Some of them are now missing IIRC, but we have the ones I did last year listed (with objects found) in #213. You can add to list there, or create list using some other mechanism, since this keeps coming up...
(i.e., one option would be to have a script that nightly goes and runs object detection on a set of test images, and if results change, flag you, since it may indicate something broke, and it would also give us an ongoing record of how object detection/semseg change over time as we change models, etc.)
I have tested 2 models which are fairly larger than the current models. I have picked YOLOv5s6 and YOLOv5sl6(can be found here) for my testing. The following was my conclusion.
YOLOv5sl6 is the biggest model currently available. On testing it with images, I found that the output was not very different from the current model. Moreover, this model tends to take around 1.5 secs
per request as against the current model which takes 0.3sec
per request. Hence I have decided to not use this model as there is no significant benefit in including this model in our pipeline.
The second model that I tested was YOLOv5s6. This model also gives results that are very similar to the current model. I have added the results in #213. This model also takes roughly 0.4secs
to run per request. Hence this model can be considered.
@jeffbl please let me know if you feel the need to change the current model considering the output. Pinging @gp1702 as well to weigh in on this topic.
Thanks for testing this. Agree that is a massive performance hit for the largest model, unless there is a very clear quality benefit. Given our testing is very limited, I'd be happy to take the extra 0.1s/query to go with YOLOv5s6, since it may make more of a difference in cases we haven't encountered yet. Do you know if it takes significantly more memory?
@jeffbl I havent tested this on memory consumption as the current object detection models are not running on GPU.
Based on some testing of graphics from our tutorial page, YOLOv5s6 does not seem to be an improvement:
tutorial YOLOv5x (pegasus) YOLOv5s6 (unicorn)
mountain landscape only object found on pegasus (horse) not found with YOLOv5s6
street scene 6 people, 2 umbrellas, 2 traffic lights, 4 cars, a bus, and a backpack. 5 people, 4 cars, a backpack, an umbrella, and a traffic light.
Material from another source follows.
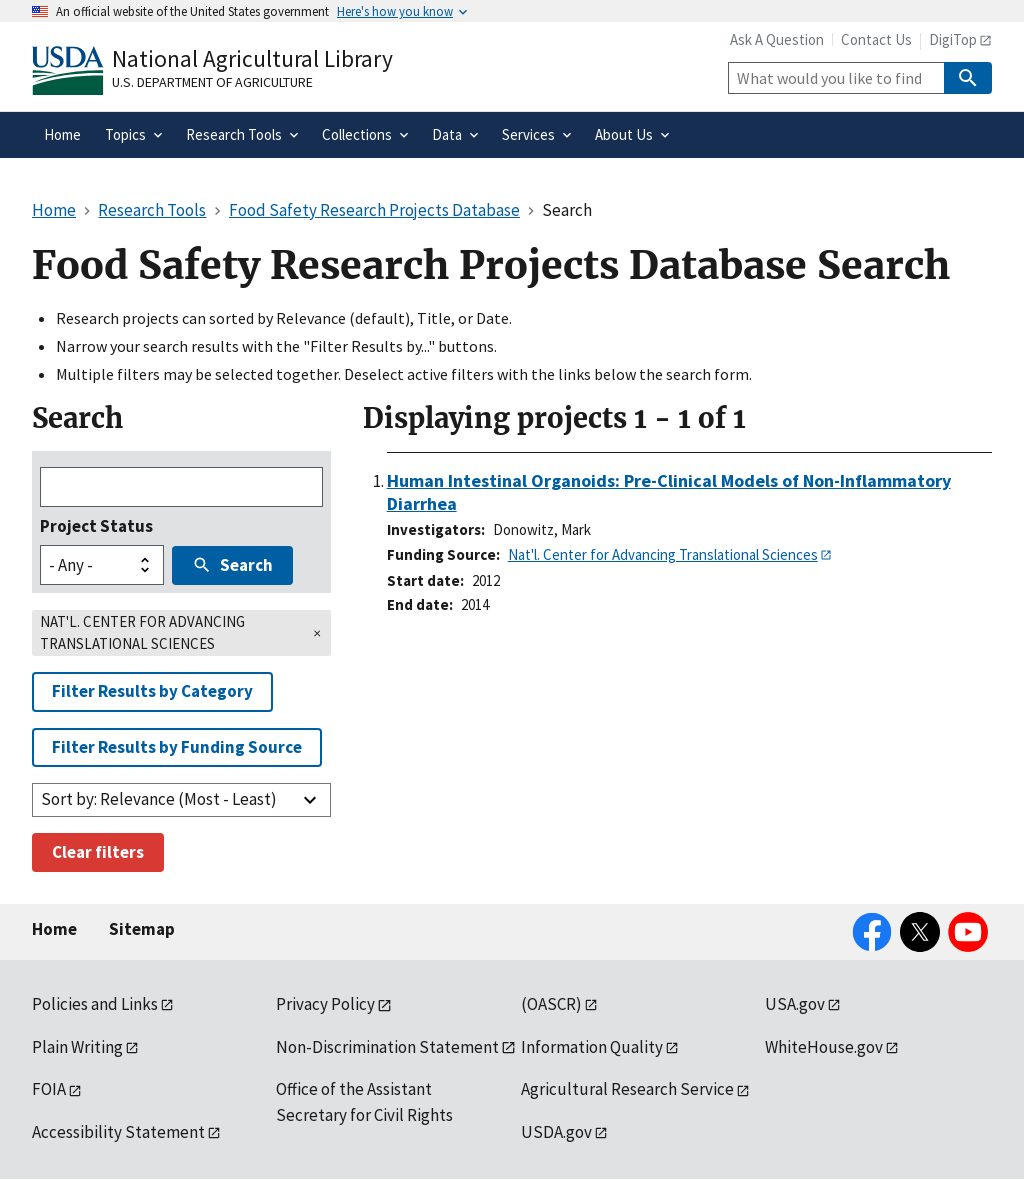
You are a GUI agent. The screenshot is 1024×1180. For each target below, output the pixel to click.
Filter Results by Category (152, 691)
dining 5 bowls, 4 chairs, 2 vases, 4 wine glasses, 4 people, a cup, a potted plant, a couch, a dining table, and a bottle 3 chairs 5 people 1 potted plant 1 bottle 1 bowl and 1 dining table
The hypothesis is that since the YOLOv5s6 model has far fewer parameters than the in-production YOLOv5x, it struggles to identify objects. I'd say based on these examples, it would not be a win to move from YOLOv5x to YOLOv5s6. We could try a larger high-resolution model, but gains may not be huge anyway.
To really do a thorough job, we would need to identify a test set of representative graphics, and have a script or something that output objects found for various model sizes. However, after discussion with @rohanakut I'm postponing this work item to post CSUN (backlog), when it should be considered alongside moving to Azure or another object detection solution.
Assigning to @rianadutta since this is about the server-side tradeoffs of quality vs. latency/memory.
209 moved YOLO to a larger model, but still at the smaller image size. This work item is to also investigate whether it is worth the additional compute time/memory to move to the larger image dimension models. The hope would be that when running on pegasus with the 3090, that it is still very fast in terms of real time. Note that #213 has links to photos that were tested on the original small YOLO model, as well as the larger one, so even if not comprehensive, can be used as a basis of comparison.